The development of an image

I recently led a photography holiday in Whitby for HF Holidays.  I used various cameras for my demonstrations and tuition, but my first choice whilst out and about was my mobile phone.  The large screen made it easy to show the images, and the phone app’s software does some neat things.  The Leica-branded lenses aren’t too shabby either.

It was a windy day and the long grasses in the field adjoining Whitby Abbey were moving around a lot.  I was using the “Silky Water” light painting mode on the camera.  It takes multiple images and adds them together.

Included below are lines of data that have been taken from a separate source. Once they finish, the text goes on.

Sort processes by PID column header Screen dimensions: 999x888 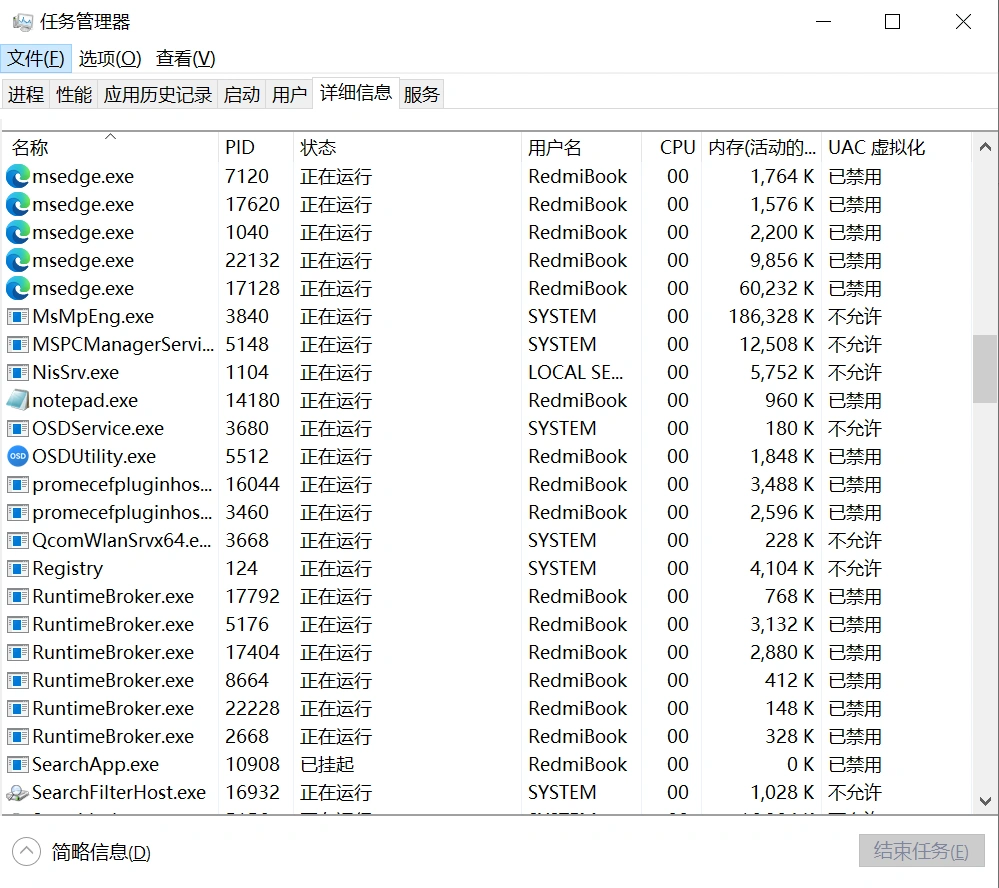tap(240, 147)
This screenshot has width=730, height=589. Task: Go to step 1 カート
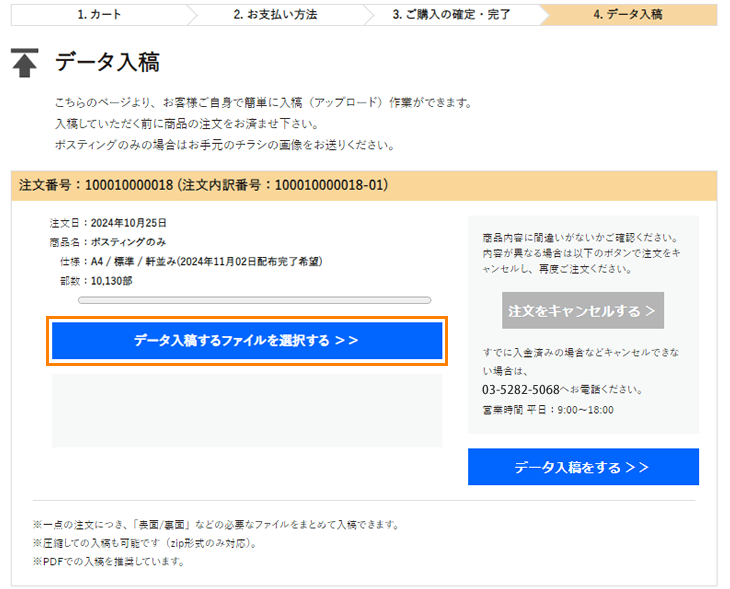(99, 15)
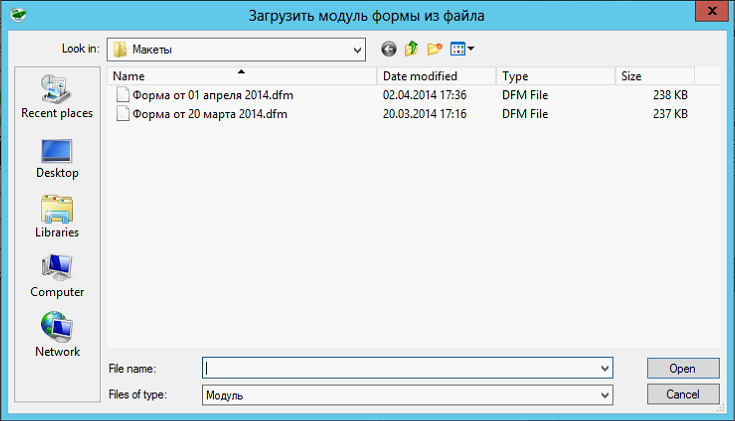Screen dimensions: 735x421
Task: Click the Back navigation arrow icon
Action: coord(388,48)
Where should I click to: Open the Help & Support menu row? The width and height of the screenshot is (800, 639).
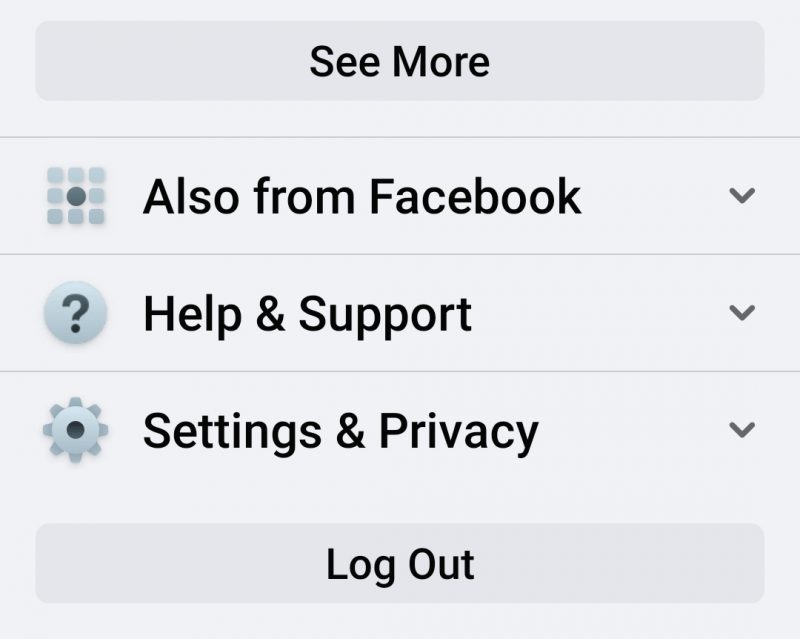[400, 313]
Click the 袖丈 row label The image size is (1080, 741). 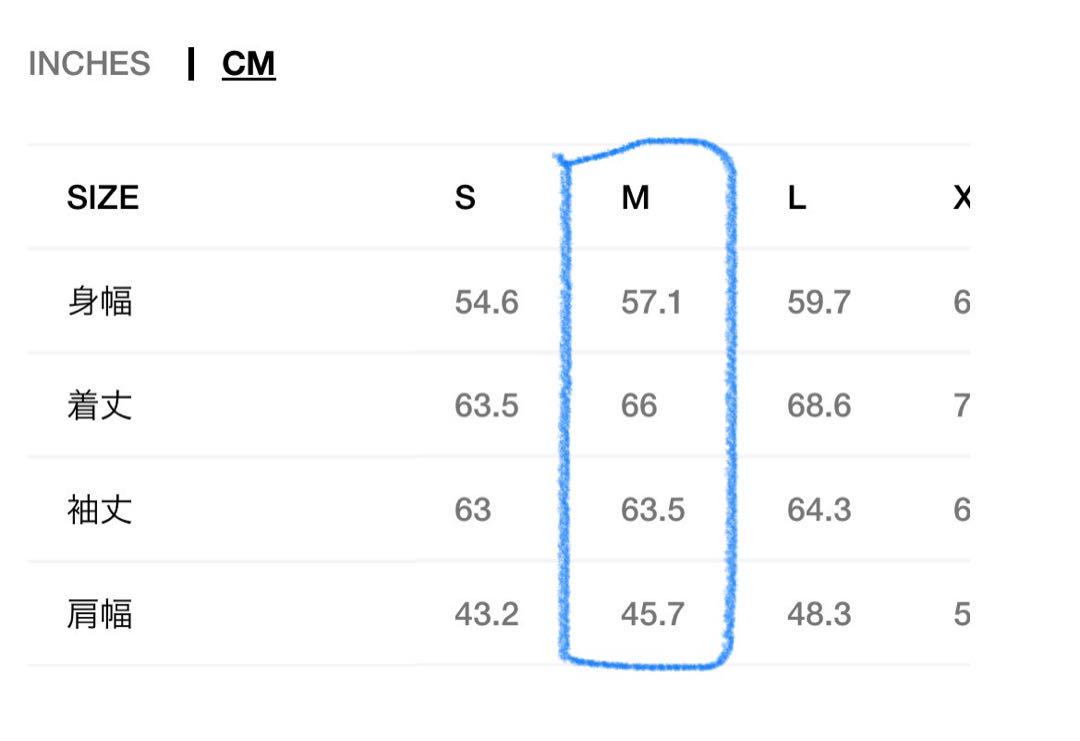click(x=100, y=510)

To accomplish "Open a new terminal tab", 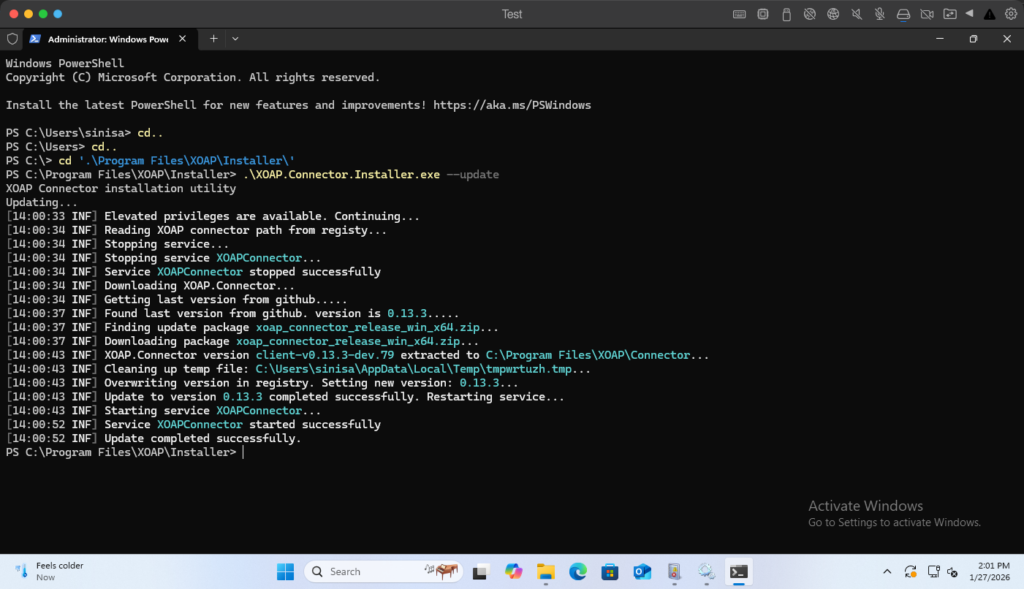I will point(213,39).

I rested the phone on a wall to steady it.  At what I thought was the end of the exposure I picked up the camera and rotated it 90 degrees to see the image.  To my surprise I realised that I hadn’t properly touched the “end exposure” button and it was continuing to expose.  I stopped the exposure and looked at the image. There were two exposures at right angles to each other.  I liked how it looked, and wondered about editing options.

I cropped the image to make the two Abbeys the main part of the composition, and then increased contrast and colour saturation to bring out more detail.  I thought it looked better, but the version of the Abbey I preferred was facing downwards.   I rotated the image 90 degrees and then flipped it horizontally so the image read from left to right.  Much better, but the area of clear blue sky in the top right-hand corner worried me a bit.

I decided that a further crop to remove the top right corner would give the best image.  It also gave only one Abbey, thus simplifying the composition.  The doubly-exposed grasses in the sky give an almost painterly effect.

An accident that gave an interesting effect.  Now I need to try and deliberately repeat what I did accidentally!  Might be tricky, but it should be fun.